Houwaart was Jood omdat zijn moeder Joods was, maar ging daar rond 1965 pas weer aandacht aan geven. „Mijn hele leven ben ik bezig geweest met de vraag: Wie ben ik?” zei hij op 6 december 2016 tegen de vriend van zijn kleindochter. Zestien dagen later overleed de 89-jarige veelschrijver aan een ernstige ziekte. Het interview werd donderdag tijdens de boekpresentatie in het Joods Historisch Museum getoond.
Tijdens de oorlog moest zijn moeder opgeven hoeveel Joodse grootouders ze had. „Twee”, zei ze. Het waren er vier. Door het leugentje overleefde ze. En haar zoon ook. Familie van moeders kant was er echter nauwelijks meer; alleen nog moeders zus, die ook gemengd gehuwd was. Na al die jaren kon Houwaart er nog steeds niet zonder grote ontroering over spreken. De laatste jaren van zijn lange leven was hij somber gestemd: door de wereldgebeurtenissen; door het weer oplaaiende antisemitisme.
Zoektocht
”Ons Jodendom” volgt op ”Mijn Jodendom”, de bundel die Houwaart in 1980 samenstelde, met medewerkers als PvdA-Kamerlid Van Thijn, CIDI-directeur Naftaniel, rabbijn Soetendorp en journalist Gerrit Philip Mok.
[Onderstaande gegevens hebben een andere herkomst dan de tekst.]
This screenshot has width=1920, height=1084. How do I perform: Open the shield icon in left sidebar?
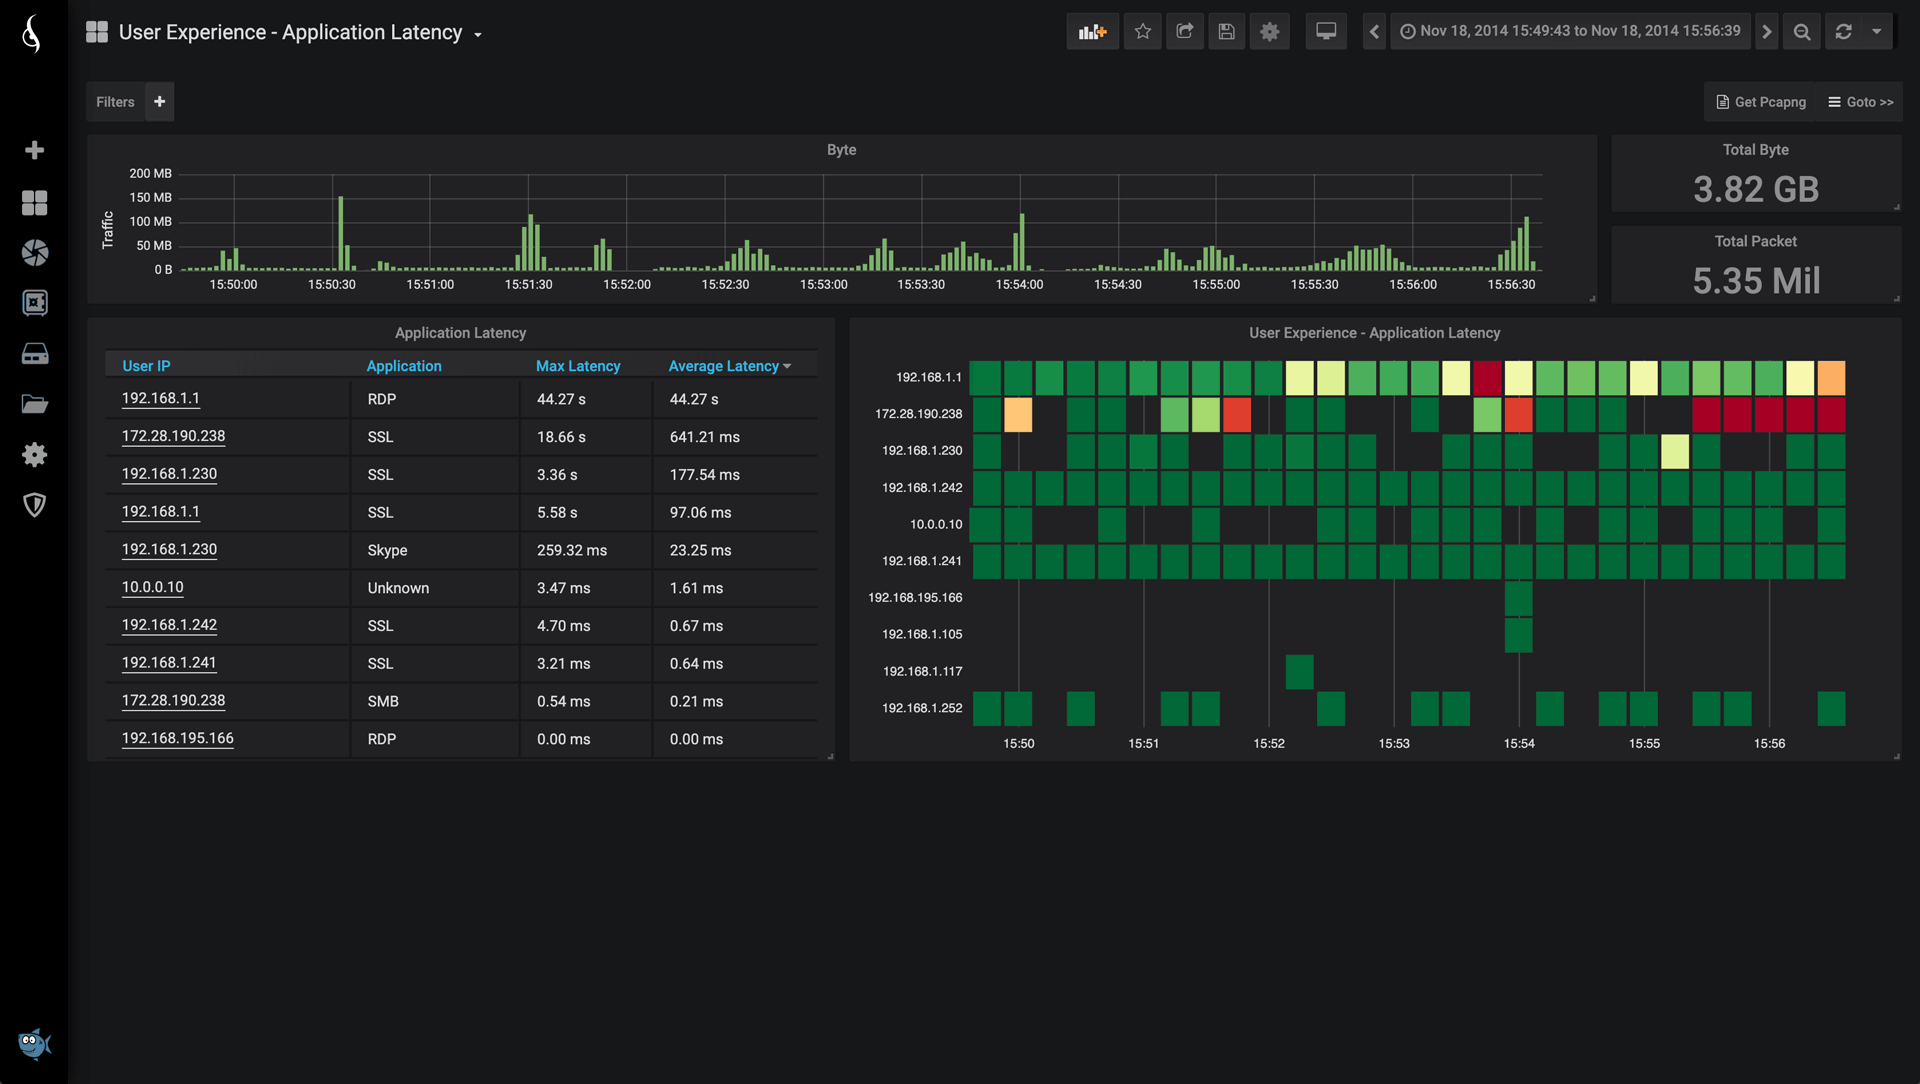(35, 505)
Er werkten elf mannen en één vrouw aan mee, en slechts twee van hen waren na de oorlog geboren.
Na 37 jaar, meer dan een generatie verder, geven in het nieuwe boek twaalf mannen en zeven vrouwen hun visie op het Jodendom weer. „De afstand in tijd tot de Shoah heeft zich precies verdubbeld”, zei Hetty Berg, hoofdconservator van het Joods Historisch Museum.
Toch valt ook in het nieuwe boek op dat alle medewerkers het over de doorwerking van de Tweede Wereldoorlog hebben, zei voormalig PvdA-leider Cohen, die het eerste exemplaar in ontvangst nam. Nog een gemene deler: alle scribenten vinden dat de staat Israël moet blijven, ongeacht hoe hoe hun relatie tot dat land is.
En: „Veel jongere schrijvers willen, soms na een zoektocht, echt bij het Jodendom horen. Ook als burgemeester van Amsterdam zag ik dat juist jongeren bezig waren de Joodse gemeenschap op te bouwen en vorm te geven.”
Het boek geeft een mooi beeld van de staat van het Jodendom in Nederland, vindt Cohen. „Maar het is enigszins somber over de vraag hoe buiten Amsterdam het Joodse leven in Nederland in stand gehouden kan worden.”
Teloorgang
De teloorgang van Joods erfgoed ging Houwaart aan het hart, volgens oudste zoon Eddy, hoogleraar in Maastricht. Hij omschreef zijn vader als rusteloos, melancholisch –door het verleden–, compromisloos – als hij gevaren zag. „Hij eiste het bestaansrecht van de Joodse identiteit op.”
Over de relatie tot het christendom was Houwaart niet zo positief gestemd. Rabbijn Lody B. van de Kamp vroeger wel, maar nu constateert hij in het boek dat het gesprek tussen christenen en Joden nauwelijks verder gekomen is. „Een deel van de Kerk dat zich zending onder Joden nooit heeft laten afnemen, is nog steeds volop actief om te proberen ”G’ds oogappel” de ogen te laten openen. Nog steeds worden mijn geloofsgenoten gezien als hen die heilloos door het leven gaan. Op meer dan enthousiaste wijze worden de zogenaamde ”Messiasbelijdende Joden” opgehemeld als de uitverkorenen der uitverkorenen.”
Houwaart heeft de verschijning van het boek niet meegemaakt, maar was erg content met de inhoud ervan: „Het is verrassend goed, prima niveau, een prachtig beeld van het Joodse leven in de eerste decennia van de 21e eeuw. Het is daardoor meer geworden dan een bundel; een document van grote betekenis.”